EXERCISE REQUIREMENTS.
Omit the pictures and return every entry exactly as written.

RECORDS FOR THE TASK.
+-------+
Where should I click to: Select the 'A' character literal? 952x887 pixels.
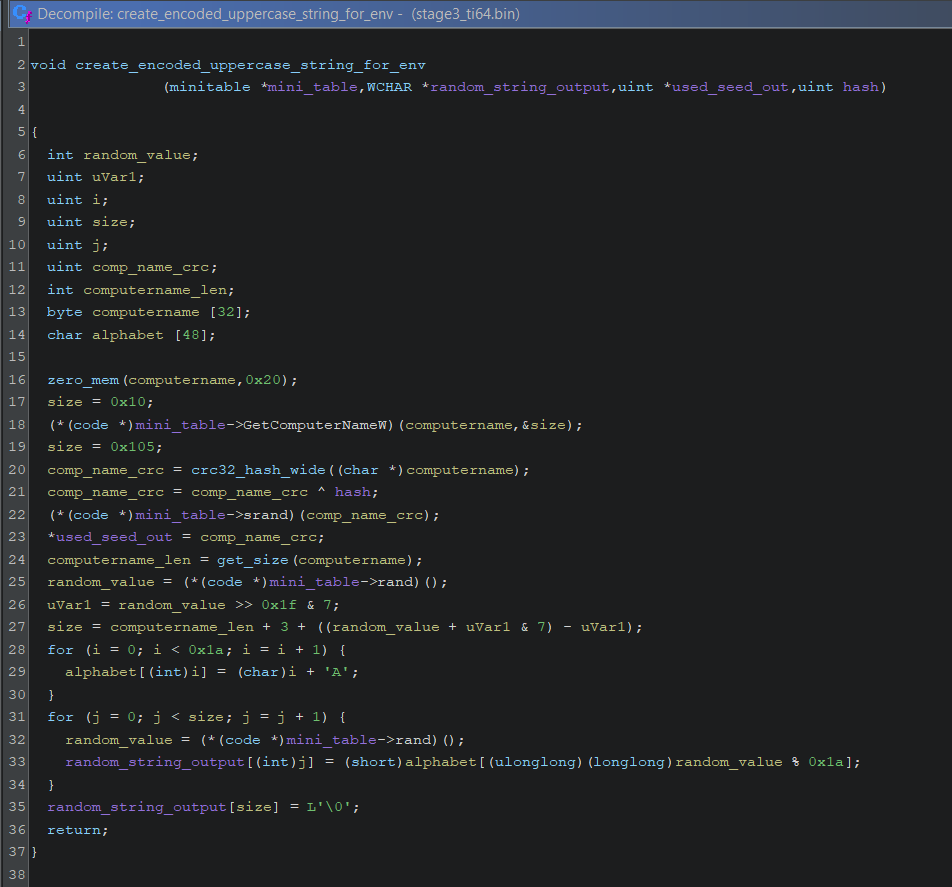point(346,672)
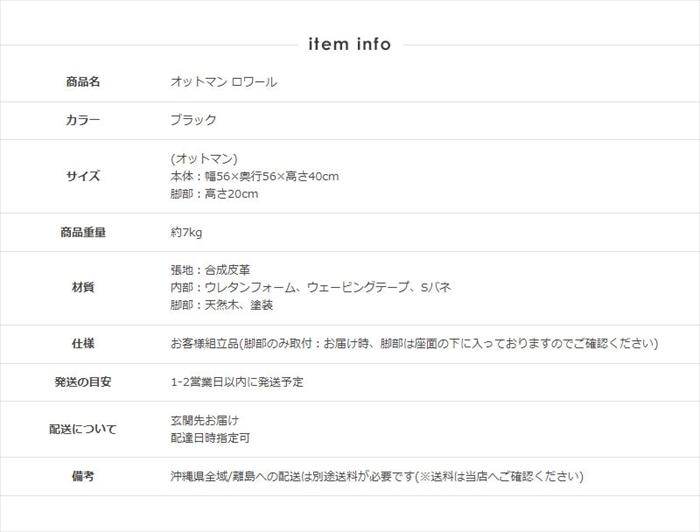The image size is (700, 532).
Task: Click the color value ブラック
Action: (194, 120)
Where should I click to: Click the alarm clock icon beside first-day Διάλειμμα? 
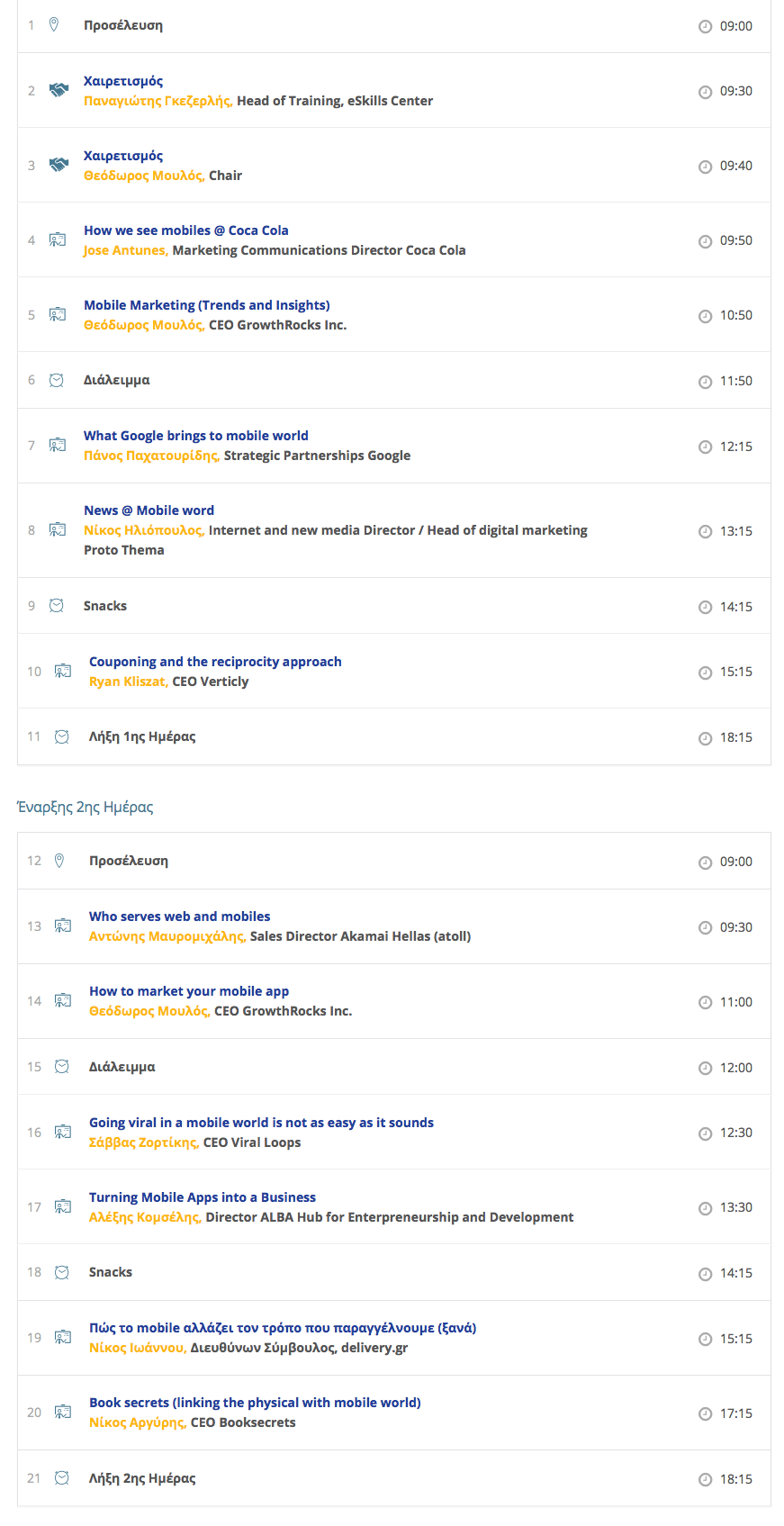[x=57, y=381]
+-------+
WRITTEN SOLUTION.
Where should I click to: Select the 'A' character literal? 952x887 pixels.
point(346,672)
The image size is (700, 532).
Task: Click the color value ブラック
Action: (194, 120)
Where should I click to: Click the alarm clock icon beside first-day Διάλειμμα? 
[x=57, y=381]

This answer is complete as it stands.